As the 2023 general elections are fast approaching, so also the worsening of insecurity in the country. Aspirants from various political parties are emerging in numbers in preparation for the next year’s polls. This is what we call democracy in action.
However, the incessant killings in the country have raised a serious question as to whether our desperate politicians have ever stopped, pondered and assessed the threat posed by the insecurity to their 2023 ambition. It seems the country has been divided into two. One is being controlled by the terrorists and the other by the Nigerian government.
The Sultan of Sokoto and other religious leaders have expressed fear of the likely conduct of 2023 general elections. They based their arguments on the deteriorating insecurity in the country with government looking helpless. The recent attacks on Abuja-Kaduna train by suspected members of Ansa-ruddeen terror group have further indicated Boko Haram expansionism. The terror group, which suffered massive onslaught by our gallant soldiers and presently in disarray, must have moved to states in the North West.
This movement did not come to many Nigerians as a surprise. Some time last year, the governor of Niger State, Abubakar Sani Bello, raised an alarm over the presence of Boko Haram in his state.
But I don’t think the government has acted on the governor’s claims or at least taken urgent necessary action to arrest the situation.
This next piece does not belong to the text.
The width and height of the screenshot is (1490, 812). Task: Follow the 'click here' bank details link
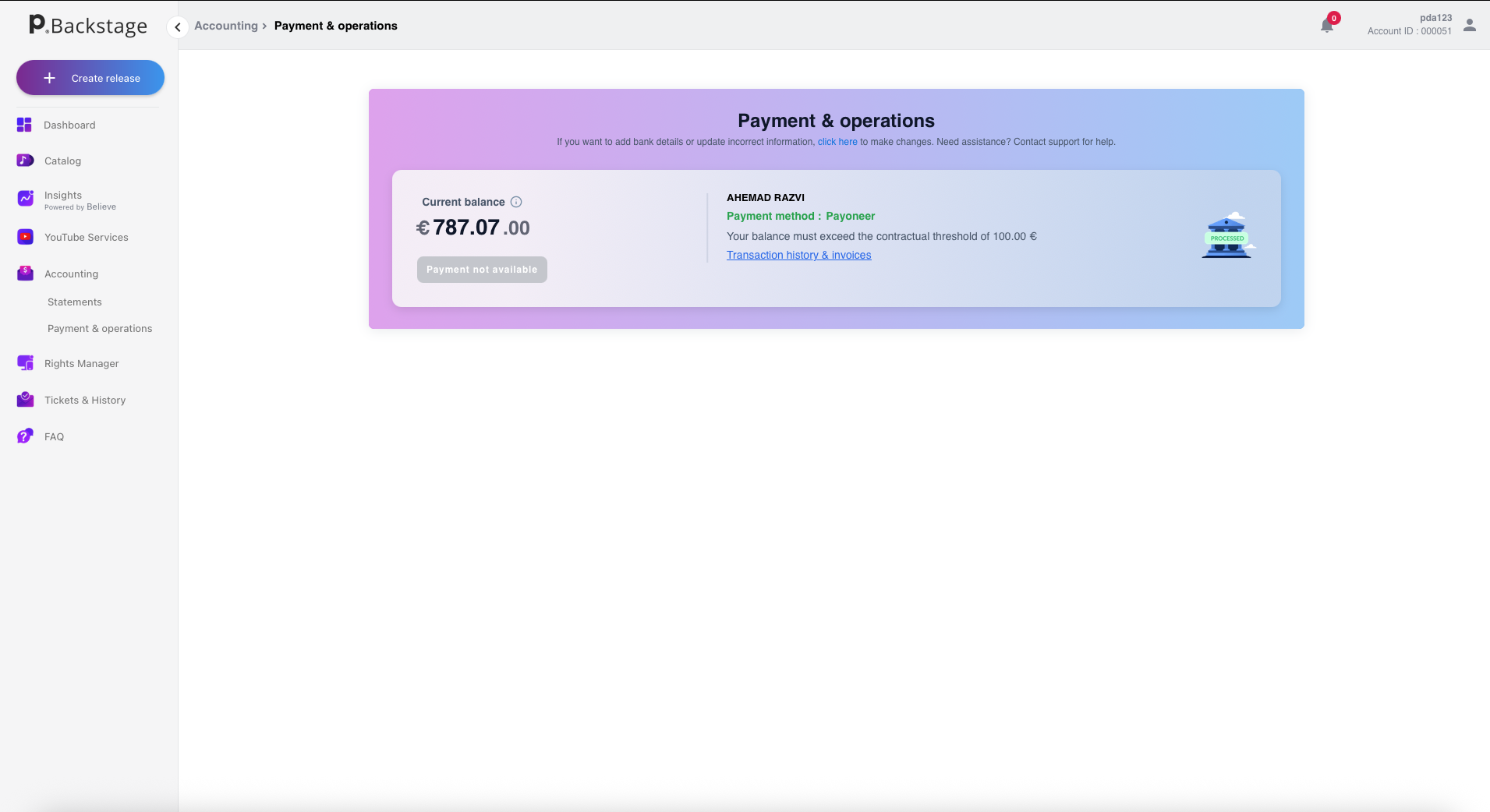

Now, Niger State is at the mercy of rapacious bandits cum Boko Haram who have continued to sack communities.
In the South East, the security situation is not different from the North. The region has been battling with IPOB. The secessionist group, through its armed wing, Eastern Security Network( ESN), has held some states to ransom. The group, which assumed a state role, has since declared Monday as work-free day and directed citizens to remain indoors. Public places, banks and markets have to obey the order for their own safety. Besides free day declaration, the group has been attacking security formations and innocent people on a daily basis.
There is no doubt, the country is waging a survival war from violent activities of non-state actors. While the country is gradually moving into a dangerous trend, our politicians are busy scheming how to be or remain in power. They don’t give a damn about the escalation of tension or how innocent lives are being soaked into the ocean of blood.
The primary function of government is to protect lives and properties. However, government is no longer performing this constitutional duty. It has become imperative to say no where is safe in the country. Our roads, airports and rail stations have been targeted and attacked by the terrorists. Our rural communities, which serve as the food basket of the country, have become ghosts of their former selves.
Elections can only be conducted in a peaceful and secured environment. Evidence suggests that unless security improves, the country will go to poll with more corpses. There is no gainsaying the fact that dead people don’t vote. Elections are meant for the living. It is quite disturbing that most of the aspirants do not have a blueprint on how to tackle the insecurity that has bedevilled the country.
When the Buhari administration came on board in 2015, it promised to secure the country. One year for the administration to go, it seems security has worsened under its watch.
For the 2023 elections to be held and the living to vote, the government should quickly stem the tide of growing insecurity in the country. This can be achieved through intelligence gathering, negotiation, massive bombardment and, above all, unravelling the sponsors of these terrorists.